------ Testo dato ------

Una crestomazia per la mostra dei cinquant’anni di arte di Antonio Baglivo - Le Cronache
Spettacolo e Cultura

Una crestomazia per la mostra dei cinquant’anni di arte di Antonio Baglivo

Una crestomazia per la mostra dei cinquant’anni di arte di Antonio Baglivo

di Vito Pinto
A Palazzo Fruscione si chiude la mostra per i 50 anni di “professione artista” di Antonio Baglivo, e resta quello che viene definito “Catalogo” dell’esposizione, ma che, ad una attenta analisi e lettura si rivela essere un’antologia del divenire di un artista che, per suo stile personale, non ha mai amato i clamori ed ha preferito i silenzi, luoghi privilegiati dove poter trovare le essenze meditative delle sue opere, tutte appartenenti a cicli pensati, lavorati, messi in sintesi espositive per raccontare un cammino racchiuso nelle pagine di questa pubblicazione che assume, a pieno titolo, l’aspetto di una crestomazia, un’opera “utile”, come recita il suo etimo greco, da “imparare”. E’, infatti, questa pubblicazione, dalla sapiente e intelligente grafica di Gaetano Paraggio e le foto di Pio Peruzzini e Jacopo Naddeo, una raccolta di opere scelte, realizzate durante i cinque decenni di attività di Antonio Baglivo, ma anche di testi letterari e critici di firme di grande rilievo che hanno accompagnato, di volta in volta, le esposizioni, i racconti d’arte che Baglivo offriva ai visitatori, mostre che hanno sempre avuto il compito e il merito di far riflettere, meditare su quei lavori che, all’improvviso, ponevano domande diverse dalle precedenti esposizioni, o cicli artistici, ma che tutte si muovevano (a guardare ora la raccolta di sintesi nella pubblicazione) in quel filone che alla fine sembra essere quell’enigma di cui Cristina Tafuri ha tracciato il profilo di lettura quali indizio per un alfabeto personale a cui Baglivo non ha mai rinunciato, sì che, a richiamo di Matteo Blanco, il tutto risulta essere un insieme di insiemi infiniti.

------ Materiale ------

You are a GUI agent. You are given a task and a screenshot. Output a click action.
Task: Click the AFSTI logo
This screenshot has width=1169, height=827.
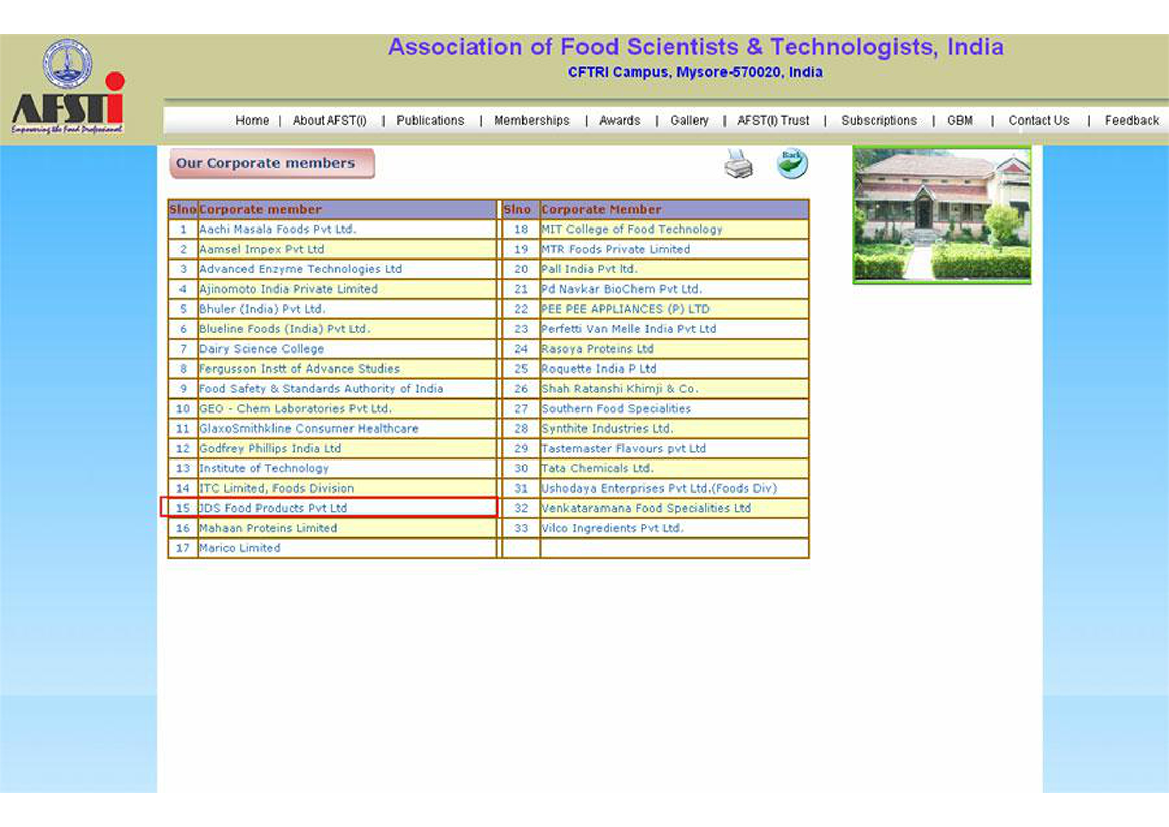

------

## Parti dell'esercizio
• A. Secondo il testo sulla mostra di Antonio Baglivo, chi ha curato la grafica della pubblicazione?
• B. Prosegui il testo sulla mostra di Antonio Baglivo a partire dalla sua ultima frase.

## Elenco risposte
• A. La grafica è di Gaetano Paraggio.

• B.
Ricordava Gerardo Pedicini in un testo posto in apertura di pubblicazione: «Era il 1985. Metà ottobre. Come da accordo telefonico avevamo stabilito di incontrarci a Piazza Dante a Napoli.
Anche se non ci conoscevamo, la cartella che Antonio aveva sotto il braccio fu l’indizio che mi portò subito a riconoscerlo. Ci sedemmo su una panchina e, senza altri convenevoli, incominciai a far scorrere tra le mani i disegni che mi aveva portato a vedere. Ne restai subito affascinato. Sui fogli si susseguiva un intrico incessante di linee che si avvolgevano e tornavano su sé stesse… Chiaro l’intento: creare una “relazione tra le diverse componenti” per ampliare o, in alcuni casi, creare nuovi percorsi di significato».
E aggiungeva più avanti «Base di ogni suo lavoro è infondere nella materia una energia vitale, declinata in molteplici usi. O meglio ricercare nella materia stessa il significato che essa detiene e nasconde».
Parole di un poeta che sapeva cogliere l’essenza di un’anima e che Baglivo ha sempre manifestato nelle sue opere: personaggio schivo della popolarità, mostrava, senza pudore, nelle sue opere il suo tormento di ricerca e la sua estasi di ritrovamento: “quaesivi et inveni”.Ed era lo scavare nell’intimo di una natura, quella che ci circonda nel quotidiano e quella, più profonda, che alberga nell’intimo di ogni uomo. Scriveva Nicola Scontrino, già nel 1978: «Egli vuole catturare la forza vitale che è insita nella natura stessa ed individua nell’onda quell’elemento capace di porre e di alterare al tempo stesso la spinta creativa della natura».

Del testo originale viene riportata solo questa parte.